So today should have been my latest Persephone Project post, however alas I haven’t quite finished it yet, sorry for those of you reading along with ‘Fidelity’ – I don’t want to natter about it when I haven’t finished it, I should have the post up tomorrow afternoon. Today is, well in the UK at least, Mother’s Day and this has lead me thinking about mothers in literature because actually, having given it a lot of thought on a never ending tour of the supermarket this morning, I think they tend to get a bit of a hard time.
As soon as I started thinking about mothers in literature the first thing that I thought of was wicked step-mothers, I wonder how many of you thought the same thing. This is no reflection on my own lovely mother, who bless her was in a car crash this week (she is fine, very lucky but fine) of course, nor my stepmother, who I have yet to meet and so is a mysterious character to me in many ways, ha. I do wonder if this leap to wicked stepmothers has anything to do with having seen Oz the Great and Powerful and the Wicked Witch of the West obsession of mine being back in full force.
Wicked stepmothers were my first thought though which makes sense, after all in most fairy tales aren’t the heroes and heroines generally orphans? If they aren’t then either their mother is a queen, a penniless widow who sends them off to sell a cow or can’t be bothered to take a picnic through the woods herself and so sends the kids, what sort of message is that sending us from an early age?
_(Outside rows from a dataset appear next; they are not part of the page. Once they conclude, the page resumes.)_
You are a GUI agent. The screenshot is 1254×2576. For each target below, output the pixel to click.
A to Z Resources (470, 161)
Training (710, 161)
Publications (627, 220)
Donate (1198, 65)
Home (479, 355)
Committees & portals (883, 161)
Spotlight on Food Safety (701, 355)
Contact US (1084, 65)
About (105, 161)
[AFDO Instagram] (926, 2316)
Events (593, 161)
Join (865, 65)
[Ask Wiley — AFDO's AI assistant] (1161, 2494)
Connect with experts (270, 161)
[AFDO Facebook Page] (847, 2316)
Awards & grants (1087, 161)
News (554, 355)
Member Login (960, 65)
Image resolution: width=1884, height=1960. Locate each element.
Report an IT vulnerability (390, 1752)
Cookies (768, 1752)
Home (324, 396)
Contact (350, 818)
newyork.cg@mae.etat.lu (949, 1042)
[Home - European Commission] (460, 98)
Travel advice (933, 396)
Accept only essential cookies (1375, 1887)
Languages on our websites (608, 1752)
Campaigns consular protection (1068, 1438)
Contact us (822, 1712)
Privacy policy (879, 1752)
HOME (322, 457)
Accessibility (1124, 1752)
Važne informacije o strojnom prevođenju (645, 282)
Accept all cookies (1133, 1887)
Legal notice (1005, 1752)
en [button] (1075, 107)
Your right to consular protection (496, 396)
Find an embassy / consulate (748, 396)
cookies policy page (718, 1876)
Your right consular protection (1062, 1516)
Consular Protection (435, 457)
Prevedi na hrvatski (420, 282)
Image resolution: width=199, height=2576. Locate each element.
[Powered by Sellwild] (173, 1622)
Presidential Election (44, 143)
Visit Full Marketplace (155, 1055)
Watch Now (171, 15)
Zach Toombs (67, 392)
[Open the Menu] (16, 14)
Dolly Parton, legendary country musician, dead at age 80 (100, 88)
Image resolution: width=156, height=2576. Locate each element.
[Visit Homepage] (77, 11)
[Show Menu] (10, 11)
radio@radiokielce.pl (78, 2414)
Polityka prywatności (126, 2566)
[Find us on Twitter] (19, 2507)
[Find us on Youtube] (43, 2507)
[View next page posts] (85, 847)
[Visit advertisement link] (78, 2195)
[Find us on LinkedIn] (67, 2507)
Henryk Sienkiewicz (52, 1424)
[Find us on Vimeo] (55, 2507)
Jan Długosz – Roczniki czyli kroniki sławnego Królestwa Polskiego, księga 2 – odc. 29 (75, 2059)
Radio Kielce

Of course I am being a little tongue in cheek there, yet even in a lot of modern children’s fiction and YA fiction the protagonists are orphans, take Harry Potter for instance.
I had a think through the classics and her I found myself in the realm of more orphans (‘Great Expectations’, ‘The House of Mirth’ etc) in the main, or the mothers tend to fall into two other camps, they are either manipulative women who just want to get their daughters wed, become the butt of all the jokes, or both – yes Mrs Bennett I am thinking of you indeed.
So where, or who, are all the great mothers in literature? Are they all written as these odd stereotypes so we appreciate our own all the more? Who is your favourite mother figure in literature? I think mine links back to Harry Potter as I rather love Mrs Weasley, you?